§ **Work request**: Each record below is to be set down again precisely.
BEGIN Material for the task
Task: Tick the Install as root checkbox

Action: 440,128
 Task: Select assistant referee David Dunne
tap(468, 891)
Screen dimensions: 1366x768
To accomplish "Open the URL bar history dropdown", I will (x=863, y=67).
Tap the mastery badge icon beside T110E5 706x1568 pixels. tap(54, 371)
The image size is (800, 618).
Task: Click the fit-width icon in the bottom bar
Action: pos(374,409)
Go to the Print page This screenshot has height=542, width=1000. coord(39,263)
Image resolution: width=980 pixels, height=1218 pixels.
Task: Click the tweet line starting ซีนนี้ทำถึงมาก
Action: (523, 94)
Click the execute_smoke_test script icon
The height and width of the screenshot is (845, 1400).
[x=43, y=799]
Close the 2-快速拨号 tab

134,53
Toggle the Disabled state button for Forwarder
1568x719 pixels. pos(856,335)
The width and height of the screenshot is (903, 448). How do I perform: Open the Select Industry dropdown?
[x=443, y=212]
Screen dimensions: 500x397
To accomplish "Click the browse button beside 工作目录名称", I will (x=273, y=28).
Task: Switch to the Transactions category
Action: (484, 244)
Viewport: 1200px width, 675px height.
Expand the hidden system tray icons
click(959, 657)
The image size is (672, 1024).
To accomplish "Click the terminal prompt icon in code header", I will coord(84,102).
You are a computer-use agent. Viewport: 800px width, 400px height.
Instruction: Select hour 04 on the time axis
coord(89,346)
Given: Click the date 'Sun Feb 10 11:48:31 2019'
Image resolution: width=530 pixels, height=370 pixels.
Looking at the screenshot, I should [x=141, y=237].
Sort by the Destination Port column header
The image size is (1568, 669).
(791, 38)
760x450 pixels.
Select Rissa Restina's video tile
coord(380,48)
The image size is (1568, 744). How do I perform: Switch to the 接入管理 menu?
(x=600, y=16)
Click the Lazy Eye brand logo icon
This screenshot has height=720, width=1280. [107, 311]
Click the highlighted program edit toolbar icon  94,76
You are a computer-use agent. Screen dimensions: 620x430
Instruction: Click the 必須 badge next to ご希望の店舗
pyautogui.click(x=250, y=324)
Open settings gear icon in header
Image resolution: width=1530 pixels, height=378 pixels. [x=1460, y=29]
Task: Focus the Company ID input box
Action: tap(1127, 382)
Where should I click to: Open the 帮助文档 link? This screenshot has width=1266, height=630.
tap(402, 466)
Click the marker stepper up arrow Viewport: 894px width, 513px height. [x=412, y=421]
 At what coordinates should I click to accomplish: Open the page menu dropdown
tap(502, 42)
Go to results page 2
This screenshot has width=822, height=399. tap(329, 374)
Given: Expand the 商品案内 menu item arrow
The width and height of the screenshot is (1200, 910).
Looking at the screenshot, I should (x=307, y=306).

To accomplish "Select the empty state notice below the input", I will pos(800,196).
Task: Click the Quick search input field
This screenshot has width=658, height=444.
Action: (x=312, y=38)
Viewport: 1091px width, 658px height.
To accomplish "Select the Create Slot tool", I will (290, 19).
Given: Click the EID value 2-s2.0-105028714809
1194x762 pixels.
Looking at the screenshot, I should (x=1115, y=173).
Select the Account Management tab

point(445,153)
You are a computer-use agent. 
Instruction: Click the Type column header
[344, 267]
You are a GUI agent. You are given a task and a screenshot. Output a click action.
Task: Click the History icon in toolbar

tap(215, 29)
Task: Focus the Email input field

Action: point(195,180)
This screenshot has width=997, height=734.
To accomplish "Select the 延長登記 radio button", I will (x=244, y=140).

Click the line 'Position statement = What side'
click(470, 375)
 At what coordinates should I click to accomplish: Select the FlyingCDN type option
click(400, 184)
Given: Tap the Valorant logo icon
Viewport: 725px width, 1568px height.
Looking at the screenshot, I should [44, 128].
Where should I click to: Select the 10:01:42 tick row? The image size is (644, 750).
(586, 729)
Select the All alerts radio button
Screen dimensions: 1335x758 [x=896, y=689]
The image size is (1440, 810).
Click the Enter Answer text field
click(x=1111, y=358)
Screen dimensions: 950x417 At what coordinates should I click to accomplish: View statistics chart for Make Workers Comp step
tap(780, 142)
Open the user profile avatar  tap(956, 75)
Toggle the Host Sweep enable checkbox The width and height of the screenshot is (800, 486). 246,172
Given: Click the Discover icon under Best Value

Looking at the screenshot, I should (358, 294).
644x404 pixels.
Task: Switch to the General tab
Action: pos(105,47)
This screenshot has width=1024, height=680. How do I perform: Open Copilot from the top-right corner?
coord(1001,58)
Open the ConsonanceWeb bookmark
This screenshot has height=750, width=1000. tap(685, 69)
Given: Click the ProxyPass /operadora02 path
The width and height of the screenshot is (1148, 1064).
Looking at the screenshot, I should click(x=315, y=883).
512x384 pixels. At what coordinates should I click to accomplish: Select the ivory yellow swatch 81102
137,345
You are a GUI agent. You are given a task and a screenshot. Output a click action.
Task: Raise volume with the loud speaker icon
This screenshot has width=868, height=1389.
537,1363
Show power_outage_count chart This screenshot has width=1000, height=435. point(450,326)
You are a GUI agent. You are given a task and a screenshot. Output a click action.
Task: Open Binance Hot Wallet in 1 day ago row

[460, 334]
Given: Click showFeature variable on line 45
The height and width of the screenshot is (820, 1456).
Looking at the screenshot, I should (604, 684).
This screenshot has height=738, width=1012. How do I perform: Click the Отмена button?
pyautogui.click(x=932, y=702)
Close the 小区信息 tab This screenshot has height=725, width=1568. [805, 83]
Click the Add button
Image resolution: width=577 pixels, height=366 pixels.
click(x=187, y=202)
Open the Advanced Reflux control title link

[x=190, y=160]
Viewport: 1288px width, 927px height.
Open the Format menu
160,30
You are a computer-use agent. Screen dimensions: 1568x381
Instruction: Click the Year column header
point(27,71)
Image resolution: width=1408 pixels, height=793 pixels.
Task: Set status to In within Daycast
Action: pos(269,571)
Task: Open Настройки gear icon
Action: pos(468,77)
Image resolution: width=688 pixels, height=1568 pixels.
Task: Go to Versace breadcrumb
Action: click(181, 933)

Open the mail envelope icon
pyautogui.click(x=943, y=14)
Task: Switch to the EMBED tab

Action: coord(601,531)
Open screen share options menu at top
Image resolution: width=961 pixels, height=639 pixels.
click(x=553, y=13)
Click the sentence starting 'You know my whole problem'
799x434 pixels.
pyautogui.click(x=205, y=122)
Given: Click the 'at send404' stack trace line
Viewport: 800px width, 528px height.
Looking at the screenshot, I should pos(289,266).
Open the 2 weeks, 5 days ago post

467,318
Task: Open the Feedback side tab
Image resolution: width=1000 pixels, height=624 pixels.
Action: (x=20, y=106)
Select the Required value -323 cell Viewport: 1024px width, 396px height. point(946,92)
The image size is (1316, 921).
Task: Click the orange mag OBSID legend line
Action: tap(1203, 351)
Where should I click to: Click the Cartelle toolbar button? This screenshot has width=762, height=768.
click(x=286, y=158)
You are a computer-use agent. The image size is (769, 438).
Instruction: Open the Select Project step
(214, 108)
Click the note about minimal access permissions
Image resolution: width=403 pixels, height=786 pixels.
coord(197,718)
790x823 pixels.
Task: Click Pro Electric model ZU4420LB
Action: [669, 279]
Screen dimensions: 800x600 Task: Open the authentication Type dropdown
END Material for the task
§ **Answer box**:
Task: Tick the Install as root checkbox

Action: 440,128
 Task: Select assistant referee David Dunne
tap(468, 891)
Screen dimensions: 1366x768
To accomplish "Open the URL bar history dropdown", I will (x=863, y=67).
Tap the mastery badge icon beside T110E5 706x1568 pixels. tap(54, 371)
The image size is (800, 618).
Task: Click the fit-width icon in the bottom bar
Action: pos(374,409)
Go to the Print page This screenshot has height=542, width=1000. coord(39,263)
Image resolution: width=980 pixels, height=1218 pixels.
Task: Click the tweet line starting ซีนนี้ทำถึงมาก
Action: (523, 94)
Click the execute_smoke_test script icon
The height and width of the screenshot is (845, 1400).
[x=43, y=799]
Close the 2-快速拨号 tab

134,53
Toggle the Disabled state button for Forwarder
1568x719 pixels. pos(856,335)
The width and height of the screenshot is (903, 448). How do I perform: Open the Select Industry dropdown?
[x=443, y=212]
Screen dimensions: 500x397
To accomplish "Click the browse button beside 工作目录名称", I will (x=273, y=28).
Task: Switch to the Transactions category
Action: (484, 244)
Viewport: 1200px width, 675px height.
Expand the hidden system tray icons
click(959, 657)
The image size is (672, 1024).
To accomplish "Click the terminal prompt icon in code header", I will coord(84,102).
You are a computer-use agent. Viewport: 800px width, 400px height.
Instruction: Select hour 04 on the time axis
coord(89,346)
Given: Click the date 'Sun Feb 10 11:48:31 2019'
Image resolution: width=530 pixels, height=370 pixels.
Looking at the screenshot, I should [x=141, y=237].
Sort by the Destination Port column header
The image size is (1568, 669).
(791, 38)
760x450 pixels.
Select Rissa Restina's video tile
coord(380,48)
The image size is (1568, 744). How do I perform: Switch to the 接入管理 menu?
(x=600, y=16)
Click the Lazy Eye brand logo icon
This screenshot has height=720, width=1280. [107, 311]
Click the highlighted program edit toolbar icon  94,76
You are a computer-use agent. Screen dimensions: 620x430
Instruction: Click the 必須 badge next to ご希望の店舗
pyautogui.click(x=250, y=324)
Open settings gear icon in header
Image resolution: width=1530 pixels, height=378 pixels. [x=1460, y=29]
Task: Focus the Company ID input box
Action: tap(1127, 382)
Where should I click to: Open the 帮助文档 link? This screenshot has width=1266, height=630.
tap(402, 466)
Click the marker stepper up arrow Viewport: 894px width, 513px height. [x=412, y=421]
 At what coordinates should I click to accomplish: Open the page menu dropdown
tap(502, 42)
Go to results page 2
This screenshot has width=822, height=399. tap(329, 374)
Given: Expand the 商品案内 menu item arrow
The width and height of the screenshot is (1200, 910).
Looking at the screenshot, I should (x=307, y=306).

To accomplish "Select the empty state notice below the input", I will pos(800,196).
Task: Click the Quick search input field
This screenshot has width=658, height=444.
Action: (x=312, y=38)
Viewport: 1091px width, 658px height.
To accomplish "Select the Create Slot tool", I will (290, 19).
Given: Click the EID value 2-s2.0-105028714809
1194x762 pixels.
Looking at the screenshot, I should (x=1115, y=173).
Select the Account Management tab

point(445,153)
You are a computer-use agent. 
Instruction: Click the Type column header
[344, 267]
You are a GUI agent. You are given a task and a screenshot. Output a click action.
Task: Click the History icon in toolbar

tap(215, 29)
Task: Focus the Email input field

Action: point(195,180)
This screenshot has width=997, height=734.
To accomplish "Select the 延長登記 radio button", I will (x=244, y=140).

Click the line 'Position statement = What side'
click(470, 375)
 At what coordinates should I click to accomplish: Select the FlyingCDN type option
click(400, 184)
Given: Tap the Valorant logo icon
Viewport: 725px width, 1568px height.
Looking at the screenshot, I should [44, 128].
Where should I click to: Select the 10:01:42 tick row? The image size is (644, 750).
(586, 729)
Select the All alerts radio button
Screen dimensions: 1335x758 [x=896, y=689]
The image size is (1440, 810).
Click the Enter Answer text field
click(x=1111, y=358)
Screen dimensions: 950x417 At what coordinates should I click to accomplish: View statistics chart for Make Workers Comp step
tap(780, 142)
Open the user profile avatar  tap(956, 75)
Toggle the Host Sweep enable checkbox The width and height of the screenshot is (800, 486). 246,172
Given: Click the Discover icon under Best Value

Looking at the screenshot, I should (358, 294).
644x404 pixels.
Task: Switch to the General tab
Action: pos(105,47)
This screenshot has width=1024, height=680. How do I perform: Open Copilot from the top-right corner?
coord(1001,58)
Open the ConsonanceWeb bookmark
This screenshot has height=750, width=1000. tap(685, 69)
Given: Click the ProxyPass /operadora02 path
The width and height of the screenshot is (1148, 1064).
Looking at the screenshot, I should click(x=315, y=883).
512x384 pixels. At what coordinates should I click to accomplish: Select the ivory yellow swatch 81102
137,345
You are a GUI agent. You are given a task and a screenshot. Output a click action.
Task: Raise volume with the loud speaker icon
This screenshot has width=868, height=1389.
537,1363
Show power_outage_count chart This screenshot has width=1000, height=435. point(450,326)
You are a GUI agent. You are given a task and a screenshot. Output a click action.
Task: Open Binance Hot Wallet in 1 day ago row

[460, 334]
Given: Click showFeature variable on line 45
The height and width of the screenshot is (820, 1456).
Looking at the screenshot, I should (604, 684).
This screenshot has height=738, width=1012. How do I perform: Click the Отмена button?
pyautogui.click(x=932, y=702)
Close the 小区信息 tab This screenshot has height=725, width=1568. [805, 83]
Click the Add button
Image resolution: width=577 pixels, height=366 pixels.
click(x=187, y=202)
Open the Advanced Reflux control title link

[x=190, y=160]
Viewport: 1288px width, 927px height.
Open the Format menu
160,30
You are a computer-use agent. Screen dimensions: 1568x381
Instruction: Click the Year column header
point(27,71)
Image resolution: width=1408 pixels, height=793 pixels.
Task: Set status to In within Daycast
Action: pos(269,571)
Task: Open Настройки gear icon
Action: pos(468,77)
Image resolution: width=688 pixels, height=1568 pixels.
Task: Go to Versace breadcrumb
Action: click(181, 933)

Open the mail envelope icon
pyautogui.click(x=943, y=14)
Task: Switch to the EMBED tab

Action: coord(601,531)
Open screen share options menu at top
Image resolution: width=961 pixels, height=639 pixels.
click(x=553, y=13)
Click the sentence starting 'You know my whole problem'
799x434 pixels.
pyautogui.click(x=205, y=122)
Given: Click the 'at send404' stack trace line
Viewport: 800px width, 528px height.
Looking at the screenshot, I should pos(289,266).
Open the 2 weeks, 5 days ago post

467,318
Task: Open the Feedback side tab
Image resolution: width=1000 pixels, height=624 pixels.
Action: (x=20, y=106)
Select the Required value -323 cell Viewport: 1024px width, 396px height. point(946,92)
The image size is (1316, 921).
Task: Click the orange mag OBSID legend line
Action: tap(1203, 351)
Where should I click to: Click the Cartelle toolbar button? This screenshot has width=762, height=768.
click(x=286, y=158)
You are a computer-use agent. The image size is (769, 438).
Instruction: Open the Select Project step
(214, 108)
Click the note about minimal access permissions
Image resolution: width=403 pixels, height=786 pixels.
coord(197,718)
790x823 pixels.
Task: Click Pro Electric model ZU4420LB
Action: [669, 279]
Screen dimensions: 800x600 Task: Open the authentication Type dropdown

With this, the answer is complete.